Interestingly, of the various textbooks examined in the field, none solve for the particle motion in the way above nor do they cite a functional form for the particle motion so derived. The most common way of tackling the equation of motion is exemplified by the treatment in Baumjohann and Treumann. They differentiate the equations once to decouple them thus arriving at

\[ {\ddot v}_x = -\omega_g^2 v_x \]

and

\[ {\ddot v}_y = -\omega_g^2 v_y \; .\]

This form has a two-fold disadvantage. First, the gyrofrequency $$\omega_g$$ appears squared here, thus losing all notion that particles of different signs in charge gyrate in different directions. Second, the second-order nature of these equations implies that there needs to be two constants of integration for the velocity evolution and a corresponding additional two for the particle motion, when, in fact, Newton’s laws require only four constants total. They fumble at with tis a bit in switching back and forth between the gyrofrequency having a sign and being the absolute value. In addition, they cite the solution to the particle equations as

\[ x – x_0 = r_g \sin( \omega_g t ) \]

and

\[ y – y_0 = r_g \cos( \omega_g t ) \; ,\]

with

\[ r_g \frac{v_{\perp}}{|\omega_g|} \; .\]

Chen tackles the equations similarly, deriving the velocity double-dot form before presenting the solution for the particle motion of

\[ x – x_0 = -i e^{-\omega_g t} \]

and

\[ y – y_0 = \pm e^{-\omega_g t} \; ,\]

which become, upon taking the real part,

\[ x – x_0 = r_g \sin( \omega_g t ) \]

and

\[ y – y_0 = \pm r_g \cos( \omega_g t ) \; .\]

He make no mention as to when to use the two different signs.

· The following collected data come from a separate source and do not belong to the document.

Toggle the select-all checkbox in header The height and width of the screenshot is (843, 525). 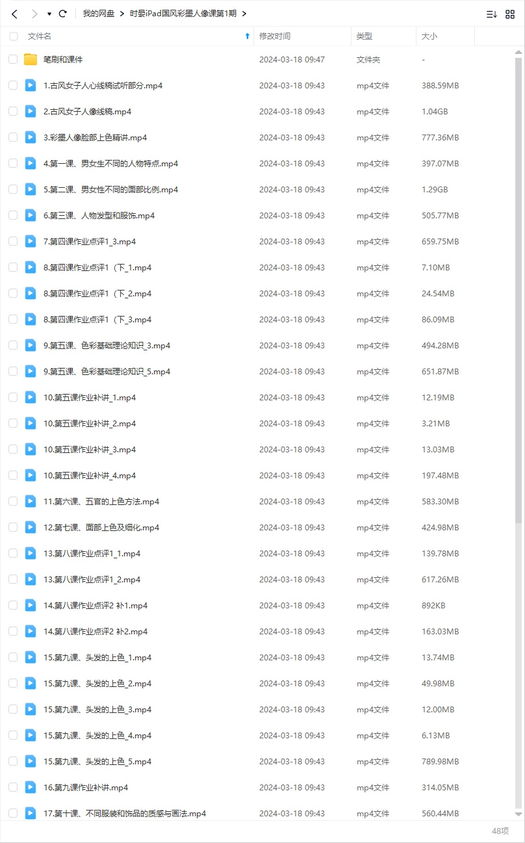click(14, 36)
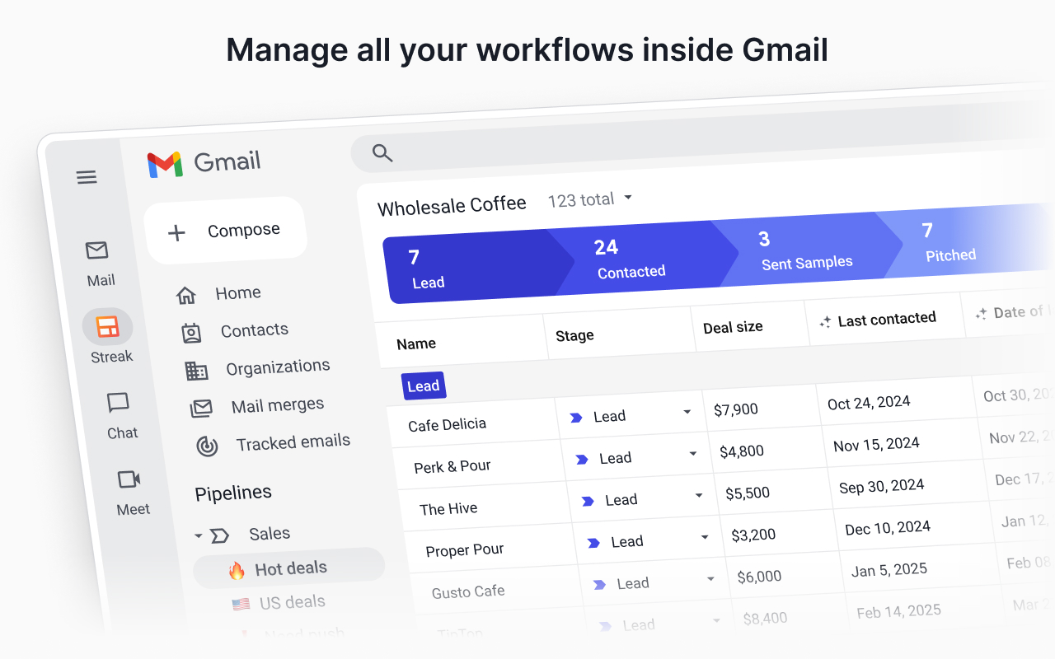Click the search magnifier icon

(381, 153)
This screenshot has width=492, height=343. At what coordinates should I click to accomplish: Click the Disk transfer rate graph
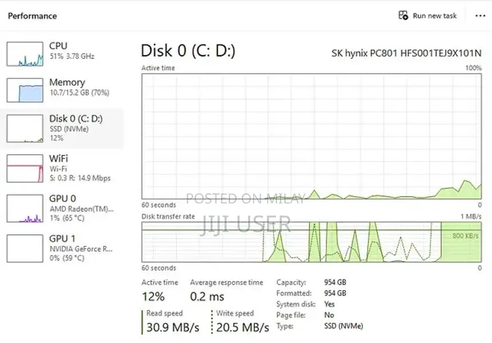[x=312, y=243]
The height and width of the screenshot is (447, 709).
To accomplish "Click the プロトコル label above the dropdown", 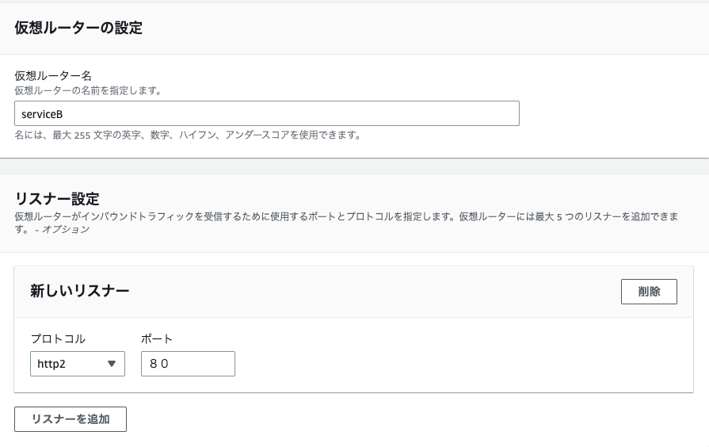I will (x=58, y=339).
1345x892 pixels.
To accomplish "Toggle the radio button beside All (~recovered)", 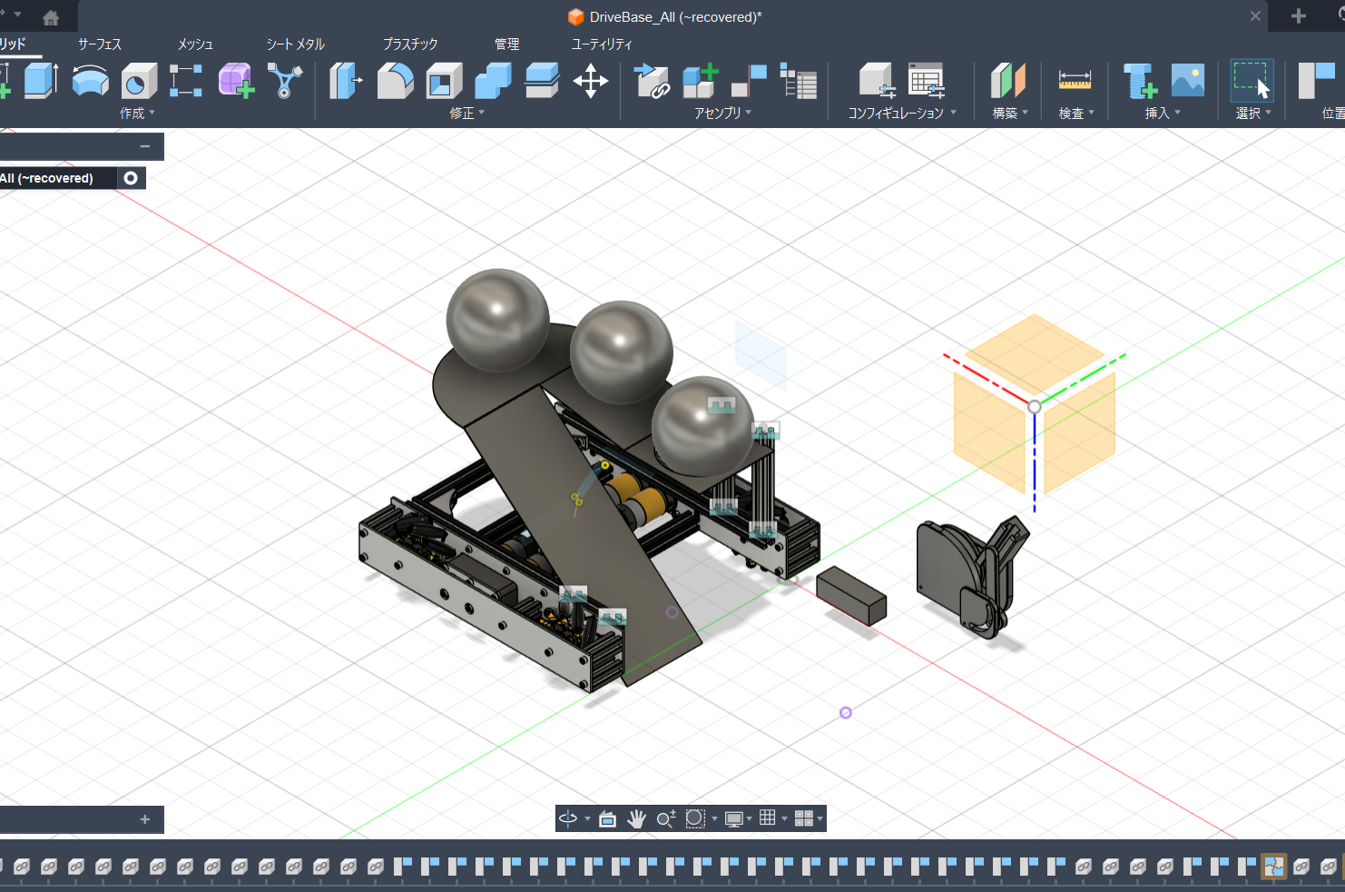I will tap(131, 178).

In order to see that the solution is derived in this column is correct, a numerical simulation of the equations of motion was implemented in Python, using the IPython/Jupyter framework with numpy and scipy extensions. The figures below show the initial conditions – initial position (green dot) and initial velocity (green line) – and the resulting motion from the numerical integration (blue line) with the analytic solution (red and black dot for positive and negative charge).

Positive Charge

Lorentz_force_positive_charge

Negative Charge

Lorentz_force_negative_charge

The agreement is excellent, showing the necessity of the ‘extra’ terms here derived. Also note that the sense of rotation is opposite for the negative charge compared to the positive one.